In Turkey, a group of five engineers developed an elegant solution to tackle one of the biggest challenges for Java developers.
This solution, dubbed Hazelcast, is designed to prevent enterprise applications from drowning in data. Developers need a better way to manage all this data, while ensuring that the application can perform and scale.
“An app can run simultaneously on hundreds of machines, which makes life very complicated for developers,” said Salil Deshpande, a managing director at Bain Capital, the firm that invested almost $2.5 million today. Bain was joined by existing angel investors, including Golden Gate Software’s Ali Kutay.
With Hazelcast, “automatically these data structures in applications are aware of each other,” Deshpande, explained. “That’s the way to scale up data access.”
Editor’s note: A Hazelcast engineer built a 48-node data center out of Lego and Raspberry Pi computers to demonstrate the technology for JavaOne next week.
Hazelcast has developed a “dropin library” that any Java developer can use to build in-memory applications in a matter of minutes. Applications running Hazelcast will dynamically cluster and create a single system view.
Hazelcast is an open source solution, which was designed to replace expensive products, like Oracle’s decade-old Coherence software, Gigaspaces and VMware’s GemFire.
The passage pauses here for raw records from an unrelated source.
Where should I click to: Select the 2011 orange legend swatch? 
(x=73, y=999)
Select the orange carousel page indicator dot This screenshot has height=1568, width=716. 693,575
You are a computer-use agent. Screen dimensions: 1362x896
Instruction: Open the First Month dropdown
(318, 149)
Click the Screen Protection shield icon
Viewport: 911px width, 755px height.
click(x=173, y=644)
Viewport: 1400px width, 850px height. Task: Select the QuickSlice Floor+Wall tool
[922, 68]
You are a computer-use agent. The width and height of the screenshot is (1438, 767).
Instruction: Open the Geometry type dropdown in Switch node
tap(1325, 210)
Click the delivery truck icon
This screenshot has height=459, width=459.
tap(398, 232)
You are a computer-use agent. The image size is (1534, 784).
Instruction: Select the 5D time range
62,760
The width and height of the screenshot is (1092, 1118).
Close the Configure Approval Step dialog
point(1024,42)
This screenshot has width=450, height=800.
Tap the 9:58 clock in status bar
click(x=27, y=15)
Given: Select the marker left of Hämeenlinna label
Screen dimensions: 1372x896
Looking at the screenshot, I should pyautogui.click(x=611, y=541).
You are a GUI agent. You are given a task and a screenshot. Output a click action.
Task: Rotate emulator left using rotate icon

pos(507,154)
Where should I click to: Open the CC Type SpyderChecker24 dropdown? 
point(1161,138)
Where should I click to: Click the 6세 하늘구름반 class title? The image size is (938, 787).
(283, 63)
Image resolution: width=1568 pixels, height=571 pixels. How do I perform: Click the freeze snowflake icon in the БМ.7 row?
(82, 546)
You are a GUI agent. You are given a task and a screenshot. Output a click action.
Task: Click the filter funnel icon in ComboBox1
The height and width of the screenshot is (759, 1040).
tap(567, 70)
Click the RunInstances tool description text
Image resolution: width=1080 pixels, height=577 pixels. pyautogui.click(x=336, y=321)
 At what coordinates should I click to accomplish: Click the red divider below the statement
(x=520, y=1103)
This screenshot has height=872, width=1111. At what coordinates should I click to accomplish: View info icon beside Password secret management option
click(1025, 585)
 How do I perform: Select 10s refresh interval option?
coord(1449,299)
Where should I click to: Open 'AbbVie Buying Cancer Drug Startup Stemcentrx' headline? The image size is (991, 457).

Hazelcast’s founders are on a mission to commoditize the in-memory grid space altogether, and replace it with open source technology. On Github and on its website, the technology is being downloaded by developers at a rate of 70,000 instances per month.
Java experts have come on board to help Hazelcast with its sales and marketing efforts, and to help the company land major enterprise contracts. Bain Capital Ventures’ Deshpande is a former open source developer himself. He will join the board of directors, along with Rod Johnson, founder and chief executive of SpringSource (a Java application framework acquired by VMware).
Deshpande told me that many venture firms were angling to fund Hazelcast, but the entrepreneurs were impressed by his track record of funding disruptive open source companies, including ZeroTurnaround, Engine Yard, SpringSource, G2One and MuleSoft.
This week, founders relocated to Palo Alto, Calif., the heart of Silicon Valley. The majority of the developers will remain in Turkey.